## What you should do
Take the lines of the data below from the very first through the line containing "[Twitter] (147, 2381)" and output them exactly, pictures excluded.

START Dataset

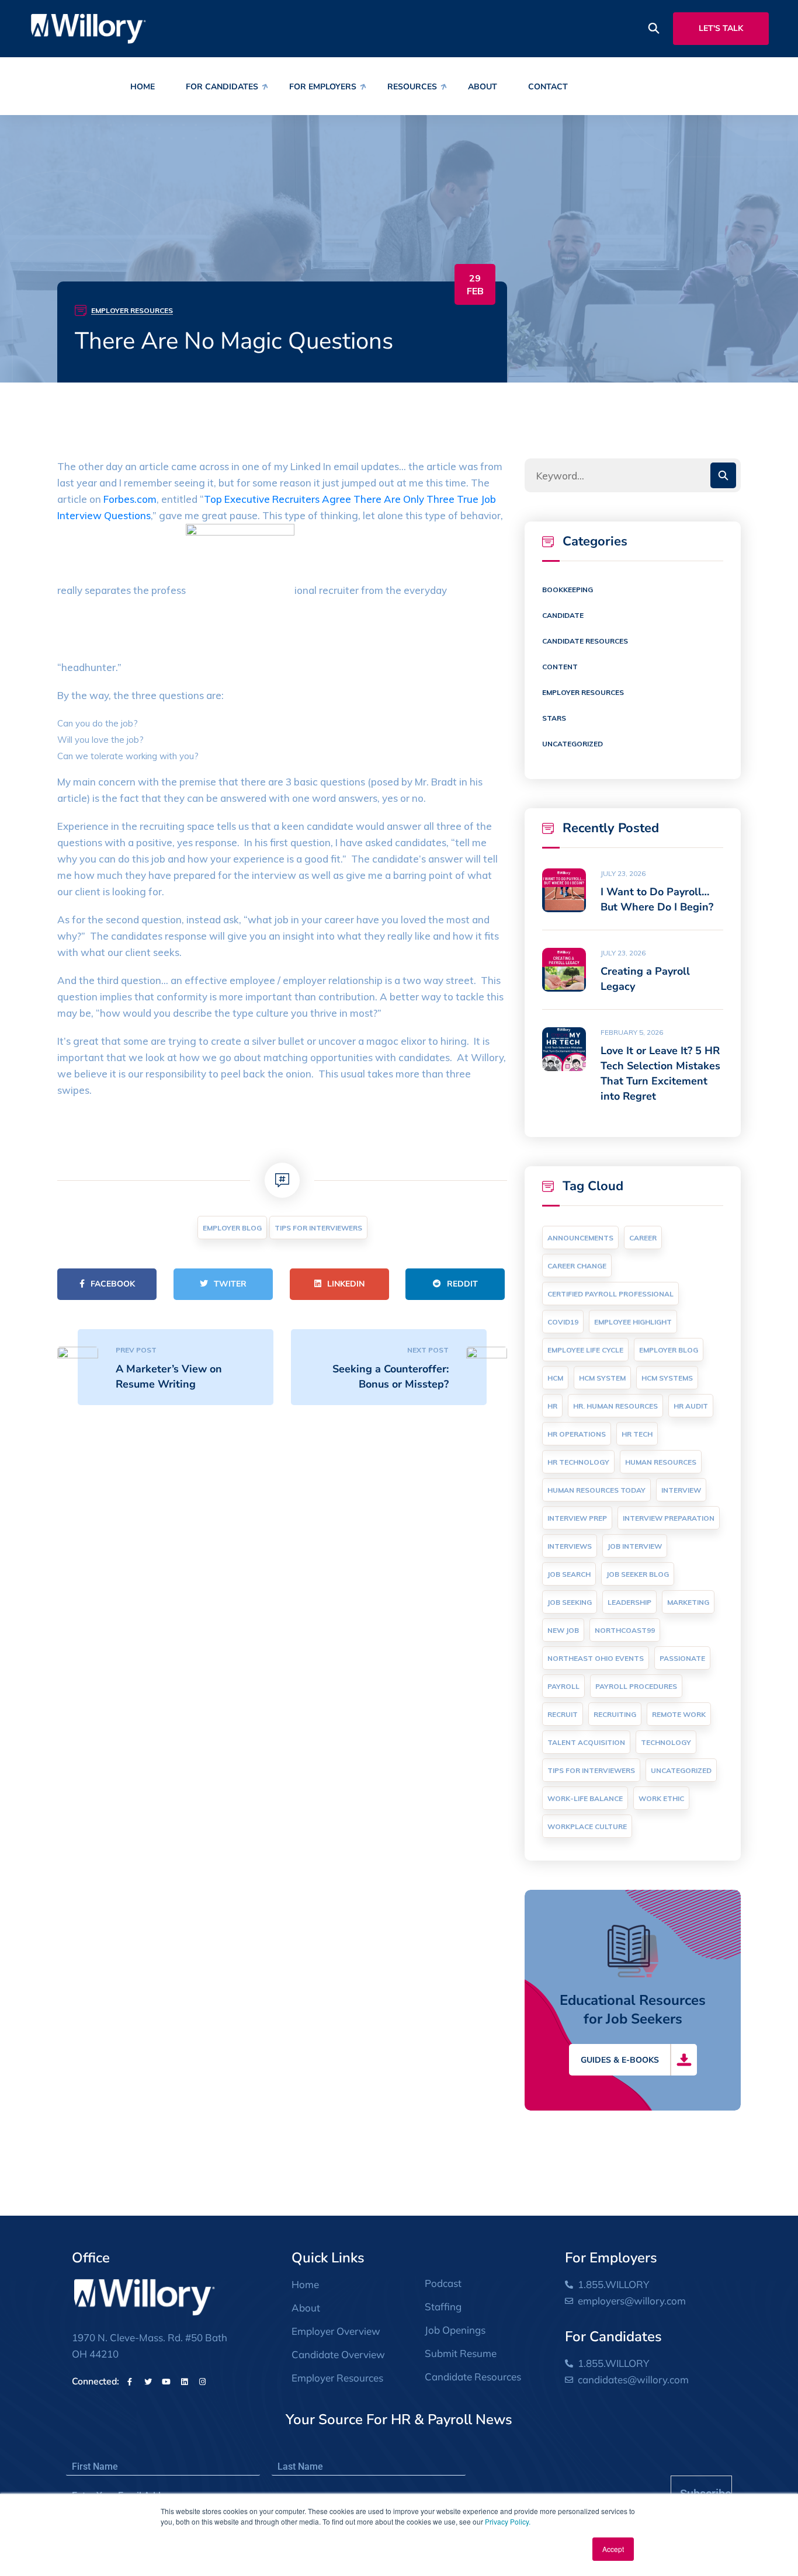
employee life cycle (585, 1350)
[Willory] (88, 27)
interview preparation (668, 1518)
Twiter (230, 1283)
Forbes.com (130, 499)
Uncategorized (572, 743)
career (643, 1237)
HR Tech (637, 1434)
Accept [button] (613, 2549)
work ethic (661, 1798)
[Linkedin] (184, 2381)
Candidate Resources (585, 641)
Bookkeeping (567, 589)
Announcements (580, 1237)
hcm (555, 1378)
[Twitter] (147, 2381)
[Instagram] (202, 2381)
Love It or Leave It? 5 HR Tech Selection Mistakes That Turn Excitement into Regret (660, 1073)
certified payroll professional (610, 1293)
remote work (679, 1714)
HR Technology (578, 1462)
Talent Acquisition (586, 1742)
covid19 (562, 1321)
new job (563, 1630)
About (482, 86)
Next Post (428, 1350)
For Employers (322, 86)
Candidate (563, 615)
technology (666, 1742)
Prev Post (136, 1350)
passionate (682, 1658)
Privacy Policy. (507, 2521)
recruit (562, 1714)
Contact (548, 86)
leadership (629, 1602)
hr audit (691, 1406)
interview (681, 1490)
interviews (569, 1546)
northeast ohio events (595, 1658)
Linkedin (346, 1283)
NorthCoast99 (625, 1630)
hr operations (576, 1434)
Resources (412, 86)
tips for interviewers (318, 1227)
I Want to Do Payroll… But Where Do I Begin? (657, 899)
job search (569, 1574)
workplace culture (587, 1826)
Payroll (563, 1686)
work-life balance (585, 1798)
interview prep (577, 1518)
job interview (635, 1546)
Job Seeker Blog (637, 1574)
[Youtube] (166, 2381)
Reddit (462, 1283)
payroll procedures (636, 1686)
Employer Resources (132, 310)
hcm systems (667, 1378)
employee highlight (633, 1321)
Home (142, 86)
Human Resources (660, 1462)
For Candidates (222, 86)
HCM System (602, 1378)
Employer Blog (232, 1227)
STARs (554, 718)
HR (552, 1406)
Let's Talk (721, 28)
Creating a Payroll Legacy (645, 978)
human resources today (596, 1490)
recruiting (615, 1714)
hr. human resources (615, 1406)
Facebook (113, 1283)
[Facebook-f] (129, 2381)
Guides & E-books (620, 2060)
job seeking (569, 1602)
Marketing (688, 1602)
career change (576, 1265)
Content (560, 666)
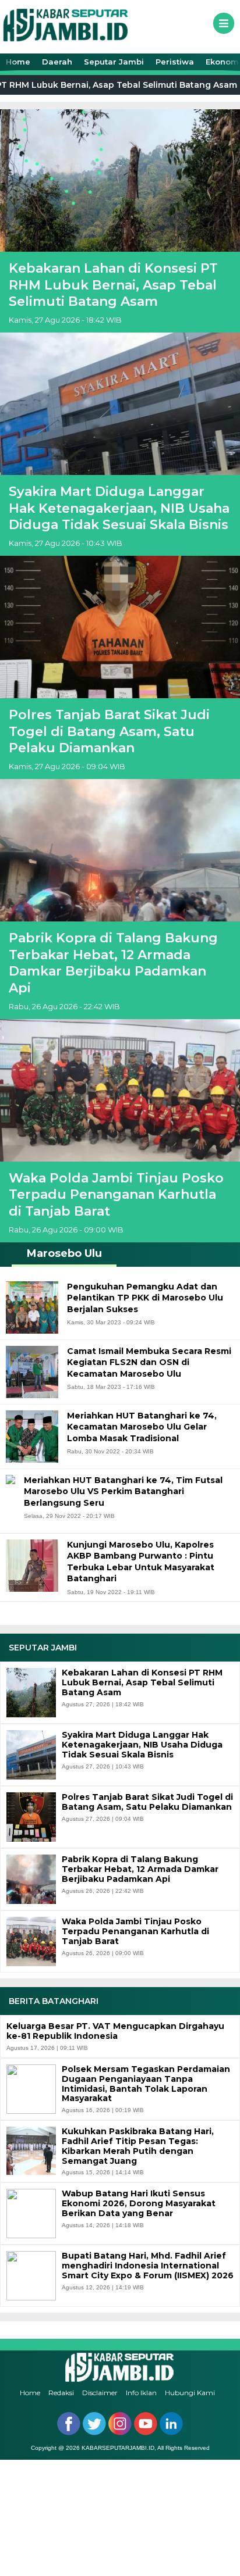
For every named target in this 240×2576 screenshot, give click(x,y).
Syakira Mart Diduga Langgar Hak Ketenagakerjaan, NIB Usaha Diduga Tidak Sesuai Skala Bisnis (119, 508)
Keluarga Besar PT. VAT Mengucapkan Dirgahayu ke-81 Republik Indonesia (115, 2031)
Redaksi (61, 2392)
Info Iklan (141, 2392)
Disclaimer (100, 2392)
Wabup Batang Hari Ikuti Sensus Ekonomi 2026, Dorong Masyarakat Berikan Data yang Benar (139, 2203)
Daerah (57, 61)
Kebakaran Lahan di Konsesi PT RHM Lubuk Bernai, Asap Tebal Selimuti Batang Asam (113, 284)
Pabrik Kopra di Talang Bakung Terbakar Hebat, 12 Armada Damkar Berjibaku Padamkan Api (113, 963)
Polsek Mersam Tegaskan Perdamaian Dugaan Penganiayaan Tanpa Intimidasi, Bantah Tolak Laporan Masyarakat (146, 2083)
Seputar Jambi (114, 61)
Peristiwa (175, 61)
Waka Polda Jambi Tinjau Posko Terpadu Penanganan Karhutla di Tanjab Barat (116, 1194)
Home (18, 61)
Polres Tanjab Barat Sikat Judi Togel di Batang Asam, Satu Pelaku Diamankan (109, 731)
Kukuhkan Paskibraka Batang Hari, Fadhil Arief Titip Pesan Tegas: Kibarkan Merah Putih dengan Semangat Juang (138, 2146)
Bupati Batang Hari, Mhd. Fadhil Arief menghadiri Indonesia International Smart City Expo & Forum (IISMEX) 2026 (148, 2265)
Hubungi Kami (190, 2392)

END Dataset

## Answer box
employee life cycle (585, 1350)
[Willory] (88, 27)
interview preparation (668, 1518)
Twiter (230, 1283)
Forbes.com (130, 499)
Uncategorized (572, 743)
career (643, 1237)
HR Tech (637, 1434)
Accept [button] (613, 2549)
work ethic (661, 1798)
[Linkedin] (184, 2381)
Candidate Resources (585, 641)
Bookkeeping (567, 589)
Announcements (580, 1237)
hcm (555, 1378)
[Twitter] (147, 2381)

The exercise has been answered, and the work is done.